Owning land in Kenya can be an exciting undertaking. It is a source of joy and a step towards securing your family’s future. As a landowner, you need to ensure that the documentation is right and that you adhere to all the set rules and regulation.
One such regulation is paying your land rates in time. This article offers you a guide on how to pay your land rates, the difference between land rates and land rent, and the different options you can use to pay your land rates.
What are land rates?
Land rates can be defined as the tax the government imposes on land. The amount to be paid often varies depending on the market value of the land.
Generally, the value of land appreciates as it is serviced with amenities that may include water, streetlights, sewerage system, and better roads.
As the value of the land appreciates, the amount of rates levied on the land also increases.
Just like other types of taxes, land rates are a mean of government financing. In Kenya, land rates are collected by the county. What this means is that the rates on plots are to be paid to the county the plot is located. This applies to land on freehold and on leasehold.
It is worth noting, however, that not all landowners are obligated to pay land rates in Kenya. To be on the safe side, you need to check this with your county government ministry of land.
Land rates and land rent
First-time landowner might find it hard to differentiate between lands rates and land rent. Though some people use the words interchangeably, the two are actually not the something.
While land rates are charged on each parcel of land and payable to the county government, land rent is imposed on leasehold parcels and is paid to the ministry of land and physical planning. Land rents are reserved at the time the grant is being issued.
While the county government issues a rates clearance certificate as evidence of payment of land rates, the ministry of land issues a rent clearance certificate as evidence of payment of land rent.
Land rates payment options
Though the government is adopting online methods to streamline payment and delivery of services, landowners can use other land rates payment options.

#### Entries supplied:
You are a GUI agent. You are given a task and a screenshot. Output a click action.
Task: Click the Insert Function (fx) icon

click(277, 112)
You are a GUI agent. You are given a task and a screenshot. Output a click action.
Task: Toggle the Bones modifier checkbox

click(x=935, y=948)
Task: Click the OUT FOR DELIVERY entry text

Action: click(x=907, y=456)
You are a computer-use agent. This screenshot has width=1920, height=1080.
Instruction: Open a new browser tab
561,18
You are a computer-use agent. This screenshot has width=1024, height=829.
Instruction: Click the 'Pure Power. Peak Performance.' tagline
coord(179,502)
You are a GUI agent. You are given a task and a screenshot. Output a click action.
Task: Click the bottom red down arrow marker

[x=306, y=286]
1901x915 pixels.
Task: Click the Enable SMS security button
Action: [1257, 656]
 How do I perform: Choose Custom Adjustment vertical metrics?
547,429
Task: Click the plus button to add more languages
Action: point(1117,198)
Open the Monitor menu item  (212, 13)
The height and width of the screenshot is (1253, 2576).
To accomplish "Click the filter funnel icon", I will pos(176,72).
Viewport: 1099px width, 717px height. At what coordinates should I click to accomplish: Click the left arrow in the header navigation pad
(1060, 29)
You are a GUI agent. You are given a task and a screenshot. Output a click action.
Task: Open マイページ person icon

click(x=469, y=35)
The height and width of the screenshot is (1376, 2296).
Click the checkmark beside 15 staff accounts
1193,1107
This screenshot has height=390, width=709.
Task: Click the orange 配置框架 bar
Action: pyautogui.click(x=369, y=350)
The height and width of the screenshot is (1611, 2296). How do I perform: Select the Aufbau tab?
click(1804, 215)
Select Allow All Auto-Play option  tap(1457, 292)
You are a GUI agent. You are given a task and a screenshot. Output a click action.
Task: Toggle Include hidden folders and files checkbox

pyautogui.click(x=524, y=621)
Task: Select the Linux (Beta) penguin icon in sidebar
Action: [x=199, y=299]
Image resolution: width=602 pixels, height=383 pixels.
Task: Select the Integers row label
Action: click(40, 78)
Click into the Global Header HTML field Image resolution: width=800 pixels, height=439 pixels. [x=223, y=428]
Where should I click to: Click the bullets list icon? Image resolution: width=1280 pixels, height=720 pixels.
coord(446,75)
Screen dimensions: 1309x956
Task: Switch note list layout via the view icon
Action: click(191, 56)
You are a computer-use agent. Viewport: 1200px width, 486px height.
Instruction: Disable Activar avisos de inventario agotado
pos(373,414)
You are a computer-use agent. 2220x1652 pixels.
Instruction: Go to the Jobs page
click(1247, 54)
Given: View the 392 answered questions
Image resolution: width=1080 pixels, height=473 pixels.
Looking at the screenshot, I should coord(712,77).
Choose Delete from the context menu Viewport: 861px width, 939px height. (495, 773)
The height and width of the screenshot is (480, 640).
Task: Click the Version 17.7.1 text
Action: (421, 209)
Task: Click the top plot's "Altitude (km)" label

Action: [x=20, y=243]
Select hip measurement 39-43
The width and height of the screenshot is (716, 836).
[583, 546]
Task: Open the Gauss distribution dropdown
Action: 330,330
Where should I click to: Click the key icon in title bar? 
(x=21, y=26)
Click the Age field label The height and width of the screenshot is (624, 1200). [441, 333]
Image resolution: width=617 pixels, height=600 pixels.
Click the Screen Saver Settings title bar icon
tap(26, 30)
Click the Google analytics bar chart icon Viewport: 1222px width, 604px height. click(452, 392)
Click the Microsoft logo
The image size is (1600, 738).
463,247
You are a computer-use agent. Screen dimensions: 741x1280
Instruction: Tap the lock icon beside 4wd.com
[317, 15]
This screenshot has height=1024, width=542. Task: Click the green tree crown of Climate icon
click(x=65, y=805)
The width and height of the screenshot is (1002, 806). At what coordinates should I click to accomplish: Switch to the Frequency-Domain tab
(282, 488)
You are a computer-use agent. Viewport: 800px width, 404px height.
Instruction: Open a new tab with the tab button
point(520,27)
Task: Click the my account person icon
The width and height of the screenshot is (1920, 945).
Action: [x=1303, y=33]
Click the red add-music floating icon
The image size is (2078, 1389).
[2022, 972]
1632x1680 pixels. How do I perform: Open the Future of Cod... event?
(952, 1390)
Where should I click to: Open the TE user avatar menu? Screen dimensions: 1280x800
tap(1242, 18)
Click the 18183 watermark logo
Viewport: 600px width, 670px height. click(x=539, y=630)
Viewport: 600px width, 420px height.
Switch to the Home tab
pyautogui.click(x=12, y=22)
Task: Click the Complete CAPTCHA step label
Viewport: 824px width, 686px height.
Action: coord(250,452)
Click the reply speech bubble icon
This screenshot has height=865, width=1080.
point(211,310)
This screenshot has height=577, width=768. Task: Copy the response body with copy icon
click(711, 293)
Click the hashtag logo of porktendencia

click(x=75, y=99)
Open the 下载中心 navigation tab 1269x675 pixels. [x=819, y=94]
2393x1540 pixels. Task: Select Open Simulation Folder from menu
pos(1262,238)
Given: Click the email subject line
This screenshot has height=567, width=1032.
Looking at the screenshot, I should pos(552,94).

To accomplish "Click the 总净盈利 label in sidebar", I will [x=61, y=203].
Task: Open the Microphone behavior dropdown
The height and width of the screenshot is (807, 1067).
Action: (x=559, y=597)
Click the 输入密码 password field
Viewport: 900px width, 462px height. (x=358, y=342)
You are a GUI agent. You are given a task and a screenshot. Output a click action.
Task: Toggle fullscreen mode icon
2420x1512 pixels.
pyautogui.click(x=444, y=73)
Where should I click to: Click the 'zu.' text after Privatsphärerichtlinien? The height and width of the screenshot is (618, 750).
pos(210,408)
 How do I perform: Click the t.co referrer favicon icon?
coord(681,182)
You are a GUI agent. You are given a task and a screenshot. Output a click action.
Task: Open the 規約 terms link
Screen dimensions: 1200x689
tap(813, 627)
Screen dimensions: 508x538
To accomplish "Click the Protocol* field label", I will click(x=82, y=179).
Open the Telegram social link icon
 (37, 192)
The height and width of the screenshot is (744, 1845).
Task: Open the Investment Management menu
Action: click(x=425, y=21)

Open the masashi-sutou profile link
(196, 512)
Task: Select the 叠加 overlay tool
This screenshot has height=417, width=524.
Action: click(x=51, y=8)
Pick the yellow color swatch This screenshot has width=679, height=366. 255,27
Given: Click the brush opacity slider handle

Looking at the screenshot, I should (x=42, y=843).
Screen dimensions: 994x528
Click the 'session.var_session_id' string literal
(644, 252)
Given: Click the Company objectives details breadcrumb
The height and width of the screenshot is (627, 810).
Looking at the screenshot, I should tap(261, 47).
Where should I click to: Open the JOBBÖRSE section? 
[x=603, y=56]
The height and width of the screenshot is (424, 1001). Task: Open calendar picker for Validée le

#### To-do list:
(1) Could you arrange the lines of the listing from the line with "Screen dimensions: 994x528" to the line with "Looking at the screenshot, I should tap(261, 47)." as a numbered list, leaving out any blank lines?
(2) Could you pick up the text on paying land rates in Kenya where it stops and keep writing?

#### Outputs by task:
(1)
1. Screen dimensions: 994x528
2. Click the 'session.var_session_id' string literal
3. (644, 252)
4. Given: Click the Company objectives details breadcrumb
5. The height and width of the screenshot is (627, 810).
6. Looking at the screenshot, I should tap(261, 47).

(2)
Apart from using the online payment platform, you can also pay using:
- County government cash office. This is the oldest payment option. It is used by most of the countries across the country. When using this option, make sure you are given a receipt and that the payment is done in the right way.
- Bank deposit it the other payment option you can use. With this option, you can make an interbank transfer or deposit directly to the county government banks account. If you choose this option, make sure to indicate the correct account details.
You should be able to find the account name, branch name, and the account number of your county on their individual websites.
- Online payment option. This is the most convenient option for both land rent and land rates payment. You are required to register for the service before using it. Those in Nairobi can register using their mobile phone or using the county’s online portal.
How to pay your land rates online in Nairobi
To pay your land rates online in Nairobi, you will first need to register with e-jiji payment service. You can do this through Nairobi county online portal or using the USSD *217# on your phone.
After registering on the online payment platform:
- i) Log into your account
- ii) Find the land search option by clicking on the ministry of land and urban housing
iii) You will be prompted to enter your title number. Complete the form submit it
- iv) Confirm your details and make the payment for the required amount
- v) If the payment is successful, you will have the option of printing the payment slip.
Land rate waiver in Kenya
Though property owners are obligated to pay rates based on the market value of their properties, most default, making the counties grapple with huge debts.
The county government imposes penalties and interest to those who fail to remit their land rates on time.
Land rates waivers in Kenya acts a way of whitelisting rates defaulters to entice them to pay.
It is aimed at helping the counties collect on default rates, which is said to be the main reason for poor revenue collection, by most counties.
A Land rates waiver often apply for a short period and often affects a certain percentage of the penalties and accrued interest. At times, the county may offer up to 100% waiver on penalties.
As a property owner, you risk being denied loans by major financial institutions for defaulting on your land rates. To avoid all this, pay your land rates in time, in most cases, this is before the end of a county’s financial year (before the end of June)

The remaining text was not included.